I made some suggestions.
Also, I cant test video docker
docker run -it -p 8764:8764 uscdatascience/inception-rest-tika Can't import video libraries, No video functionality is available Traceback (most recent call last): File "/usr/bin/inceptionapi.py", line 265, in <module> app = Classifier(__name__) File "/usr/bin/inceptionapi.py", line 221, in __init__ self.names = imagenet.create_readable_names_for_imagenet_labels() File "/models-c15fada28113eca32dc98d6e3bec4755d0d5b4c2/slim/datasets/imagenet.py", line 93, in create_readable_names_for_imagenet_labels assert num_synsets_in_ilsvrc == 1000 AssertionError
docker rmi -f for previous images but stil something is wrong.
I cant test image as well as video docker.
I will wait for others to test and confirm if the issue is with my docker setup or with the images
I was getting the same error. Nothing is wrong with your docker setup.

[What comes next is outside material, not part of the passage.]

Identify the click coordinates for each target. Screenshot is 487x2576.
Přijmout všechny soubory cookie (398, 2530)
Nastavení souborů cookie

The problem was with the download url of imagenet_lsvrc_2015_synsets.txt & imagenet_metadata.txt. Apparently tf maintainers have moved these meta files and models to another repo https://github.com/tensorflow/serving.

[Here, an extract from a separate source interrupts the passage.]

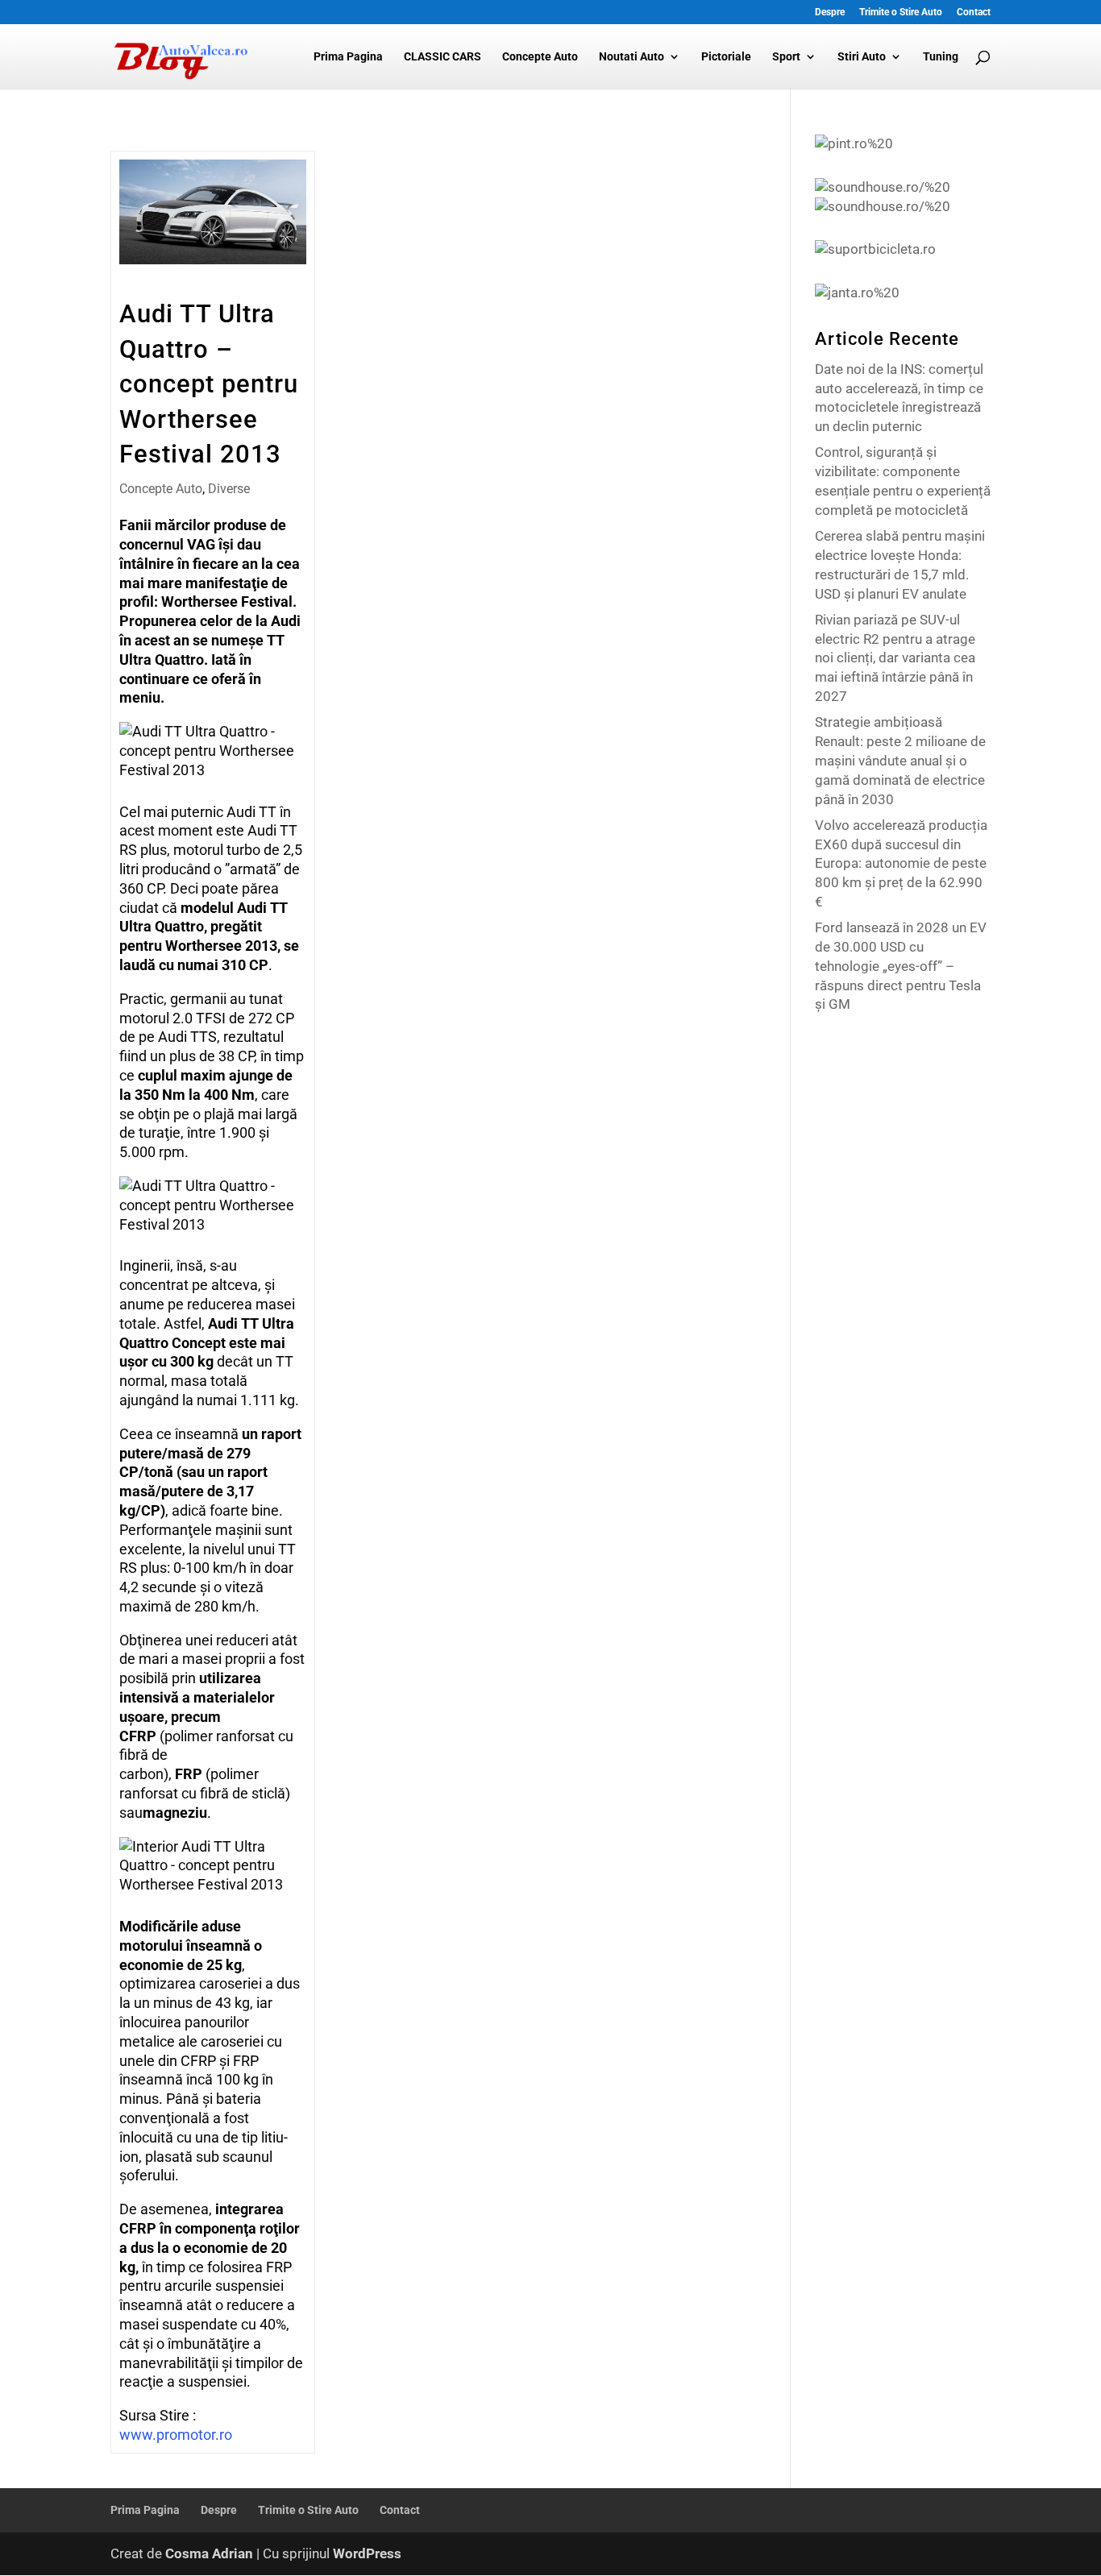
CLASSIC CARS (442, 57)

@thammegowda @chrismattmann @smadha This is complete now. I have updated tensorflow version and models to the latest(tf 1.4.0). Currently object rec REST parsers are not functioning due to the URL change of imagenet_lsvrc_2015_synsets.txt & imagenet_metadata.txt. By this PR, those issues can also be resolved. Therefore it would be nice if we can merge this before 1.17. Testing instructions are included in the initial comment.